But what exactly is this deal? Does it put FCA in the forefront of self-driving efforts, or is FCA just supplying the sheetmetal to house Google's technological wizardry?
What FCA and Google said: In a joint statement, the companies said they "will integrate Google's self-driving technology into all-new 2017 Chrysler Pacifica Hybrid minivans to expand Google's existing self-driving test program."
The Chrysler Pacifica Hybrid minivans will be used later this year for Google's self-driving testing, more than doubling Google's current fleet of self-driving test vehicles. Engineering responsibilities will be shared based on each company's respective expertise. FCA will initially design and engineer around 100 vehicles uniquely built for Google's self-driving technology. Google will integrate the suite of sensors and computers that the vehicles will rely on to navigate roads autonomously.
Both companies will co-locate part of their engineering teams at a facility in southeastern Michigan to accelerate the design, testing and manufacturing of the self-driving Chrysler Pacifica.
What it means for FCA: Despite reports that Google's deal with FCA could be a sweeping long-term effort, the actual deal as announced appears -- right now, at least -- to be pretty limited. Although the deal could well expand as the partners get more comfortable with one another, FCA isn't close to having a self-driving car (or minivan) for sale to the public.
"The first phase of the operation is very targeted. It's designed to take Google technology into the minivan. It's very, very focused," said FCA CEO Sergio Marchionne to reporters last week, as reported by Automotive News.
Marchionne emphasized that the tie-up isn't exclusive for either party. He said FCA is determined to keep its options open and not "pre-empt what I consider to be a natural evolution of choices." FCA is exploring, he said, without a clear (and potentially limiting) outcome in mind.
Why collaboration with Google could be troubling
Of course, Marchionne (like executives at all of the major global automakers) is mindful of the painful example of Google's domination in the cell phone space. While a number of companies make Android phones, the Android operating system allows Google (and only Google) to collect the valuable data generated by the phone's users.
FCA, like other automakers, doesn't want to end up in the low-margin business of making the hardware for Google's valuable (and value-creating) software. On the other hand, FCA -- unlike most of its global rivals -- doesn't have a significant self-driving research-and-development program of its own.

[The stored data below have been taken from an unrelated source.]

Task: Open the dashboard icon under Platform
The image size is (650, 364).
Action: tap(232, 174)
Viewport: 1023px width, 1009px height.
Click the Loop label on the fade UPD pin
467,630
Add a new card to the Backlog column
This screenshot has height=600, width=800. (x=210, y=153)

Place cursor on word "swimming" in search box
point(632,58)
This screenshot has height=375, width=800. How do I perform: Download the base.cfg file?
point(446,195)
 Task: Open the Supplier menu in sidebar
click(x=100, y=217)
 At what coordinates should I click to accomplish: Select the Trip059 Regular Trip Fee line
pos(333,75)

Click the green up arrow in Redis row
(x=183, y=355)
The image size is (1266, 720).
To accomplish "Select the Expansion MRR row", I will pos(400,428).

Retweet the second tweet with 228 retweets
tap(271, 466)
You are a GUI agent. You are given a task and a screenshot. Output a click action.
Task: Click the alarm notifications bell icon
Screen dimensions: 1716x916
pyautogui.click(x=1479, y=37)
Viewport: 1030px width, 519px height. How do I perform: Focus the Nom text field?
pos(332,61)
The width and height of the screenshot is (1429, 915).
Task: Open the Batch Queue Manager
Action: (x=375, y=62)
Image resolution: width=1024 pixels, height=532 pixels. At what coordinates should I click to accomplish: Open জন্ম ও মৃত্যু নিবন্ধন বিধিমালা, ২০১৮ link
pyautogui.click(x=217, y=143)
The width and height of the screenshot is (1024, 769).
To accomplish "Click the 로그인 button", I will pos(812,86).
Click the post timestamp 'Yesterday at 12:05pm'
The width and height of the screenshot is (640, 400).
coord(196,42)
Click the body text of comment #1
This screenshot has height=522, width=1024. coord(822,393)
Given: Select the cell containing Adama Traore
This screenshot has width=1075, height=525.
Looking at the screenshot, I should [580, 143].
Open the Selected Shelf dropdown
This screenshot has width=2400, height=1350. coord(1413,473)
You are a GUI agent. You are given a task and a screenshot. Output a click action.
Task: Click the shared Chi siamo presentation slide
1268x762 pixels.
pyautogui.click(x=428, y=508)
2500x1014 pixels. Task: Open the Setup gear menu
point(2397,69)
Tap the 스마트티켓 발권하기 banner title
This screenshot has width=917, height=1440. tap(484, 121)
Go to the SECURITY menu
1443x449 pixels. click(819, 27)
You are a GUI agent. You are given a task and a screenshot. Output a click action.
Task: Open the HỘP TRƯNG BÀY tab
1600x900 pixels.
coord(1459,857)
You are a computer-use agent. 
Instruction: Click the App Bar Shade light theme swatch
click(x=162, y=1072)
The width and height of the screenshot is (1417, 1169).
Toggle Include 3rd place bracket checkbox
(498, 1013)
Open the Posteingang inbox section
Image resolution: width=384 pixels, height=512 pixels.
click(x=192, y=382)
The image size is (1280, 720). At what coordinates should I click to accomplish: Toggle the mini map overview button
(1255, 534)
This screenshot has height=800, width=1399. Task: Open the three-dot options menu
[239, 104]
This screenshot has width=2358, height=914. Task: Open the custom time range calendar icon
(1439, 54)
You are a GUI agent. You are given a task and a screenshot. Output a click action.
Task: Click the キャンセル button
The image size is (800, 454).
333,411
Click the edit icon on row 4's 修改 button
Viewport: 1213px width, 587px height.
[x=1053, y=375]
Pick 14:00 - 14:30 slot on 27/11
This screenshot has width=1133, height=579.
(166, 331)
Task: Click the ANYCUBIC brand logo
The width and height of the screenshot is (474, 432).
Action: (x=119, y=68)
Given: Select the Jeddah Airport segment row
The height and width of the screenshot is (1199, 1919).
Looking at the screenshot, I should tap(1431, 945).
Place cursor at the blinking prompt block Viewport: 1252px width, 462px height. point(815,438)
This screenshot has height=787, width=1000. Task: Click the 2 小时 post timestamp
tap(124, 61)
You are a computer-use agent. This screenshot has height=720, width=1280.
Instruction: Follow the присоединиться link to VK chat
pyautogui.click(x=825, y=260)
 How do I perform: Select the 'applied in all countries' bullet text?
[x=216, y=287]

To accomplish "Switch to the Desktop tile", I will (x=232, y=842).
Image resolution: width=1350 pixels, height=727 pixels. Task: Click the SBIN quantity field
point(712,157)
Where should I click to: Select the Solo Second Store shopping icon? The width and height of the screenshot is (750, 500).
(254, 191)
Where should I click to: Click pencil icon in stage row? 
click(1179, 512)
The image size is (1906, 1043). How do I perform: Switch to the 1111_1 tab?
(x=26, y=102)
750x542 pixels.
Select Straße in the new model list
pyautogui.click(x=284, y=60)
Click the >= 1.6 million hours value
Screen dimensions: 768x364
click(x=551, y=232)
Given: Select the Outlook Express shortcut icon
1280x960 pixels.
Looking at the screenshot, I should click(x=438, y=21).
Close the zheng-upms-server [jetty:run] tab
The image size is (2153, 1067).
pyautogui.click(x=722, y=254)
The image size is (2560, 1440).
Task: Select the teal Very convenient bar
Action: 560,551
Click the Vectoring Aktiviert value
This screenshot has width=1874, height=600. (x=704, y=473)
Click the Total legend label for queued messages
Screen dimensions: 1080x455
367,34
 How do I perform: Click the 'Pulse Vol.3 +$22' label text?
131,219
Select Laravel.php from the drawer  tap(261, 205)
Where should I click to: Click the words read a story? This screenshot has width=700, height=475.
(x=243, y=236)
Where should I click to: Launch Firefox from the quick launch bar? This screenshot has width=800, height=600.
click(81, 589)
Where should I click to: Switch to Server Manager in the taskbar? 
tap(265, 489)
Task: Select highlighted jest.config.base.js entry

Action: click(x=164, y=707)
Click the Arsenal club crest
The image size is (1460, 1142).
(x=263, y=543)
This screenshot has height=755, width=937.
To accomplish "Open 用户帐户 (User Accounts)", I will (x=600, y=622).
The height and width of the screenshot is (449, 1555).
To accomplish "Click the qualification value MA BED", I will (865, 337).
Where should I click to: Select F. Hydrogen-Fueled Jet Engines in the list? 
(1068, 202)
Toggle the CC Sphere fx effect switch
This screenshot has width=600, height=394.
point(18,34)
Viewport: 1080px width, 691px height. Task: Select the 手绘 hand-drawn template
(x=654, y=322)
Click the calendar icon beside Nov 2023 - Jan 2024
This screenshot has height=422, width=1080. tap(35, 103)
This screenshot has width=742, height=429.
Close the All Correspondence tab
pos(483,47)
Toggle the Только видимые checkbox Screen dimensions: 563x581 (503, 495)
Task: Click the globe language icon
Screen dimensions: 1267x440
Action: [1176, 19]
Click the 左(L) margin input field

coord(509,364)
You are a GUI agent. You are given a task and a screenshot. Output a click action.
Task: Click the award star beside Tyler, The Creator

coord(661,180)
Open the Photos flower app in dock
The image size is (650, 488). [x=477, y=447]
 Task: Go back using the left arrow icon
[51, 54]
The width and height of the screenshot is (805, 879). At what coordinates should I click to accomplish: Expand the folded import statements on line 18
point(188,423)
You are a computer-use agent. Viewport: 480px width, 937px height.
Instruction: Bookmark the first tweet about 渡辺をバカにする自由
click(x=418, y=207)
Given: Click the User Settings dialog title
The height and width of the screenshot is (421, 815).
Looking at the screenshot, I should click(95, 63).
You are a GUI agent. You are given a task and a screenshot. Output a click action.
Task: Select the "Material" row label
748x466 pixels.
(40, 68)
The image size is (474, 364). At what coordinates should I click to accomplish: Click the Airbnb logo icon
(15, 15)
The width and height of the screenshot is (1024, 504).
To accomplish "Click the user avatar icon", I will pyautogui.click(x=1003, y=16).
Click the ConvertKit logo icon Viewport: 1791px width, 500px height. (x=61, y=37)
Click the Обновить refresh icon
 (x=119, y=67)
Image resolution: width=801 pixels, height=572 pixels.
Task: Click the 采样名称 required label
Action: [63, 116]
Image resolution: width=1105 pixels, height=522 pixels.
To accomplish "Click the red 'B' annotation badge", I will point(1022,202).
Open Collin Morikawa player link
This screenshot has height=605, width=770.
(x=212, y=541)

While General Motors (GM 5.55%) is expected to put self-driving Chevy Bolts on public roads in a test with Lyft later this year, and Ford (F 3.89%) showed off its fleet of self-driving Fusions in cold-weather tests in Michigan last winter, FCA has been understandably preoccupied with getting its global house in order. Unlike its old Detroit rivals, FCA has a sizable net debt position and is in the midst of multiple regional overhauls. It hasn't had the time, or the cash, to spare for technological moonshots like a self-driving program.
That's probably why Google chose FCA as its first auto-making partner. But it's also why FCA shareholders will need to keep a close eye on this deal as it develops.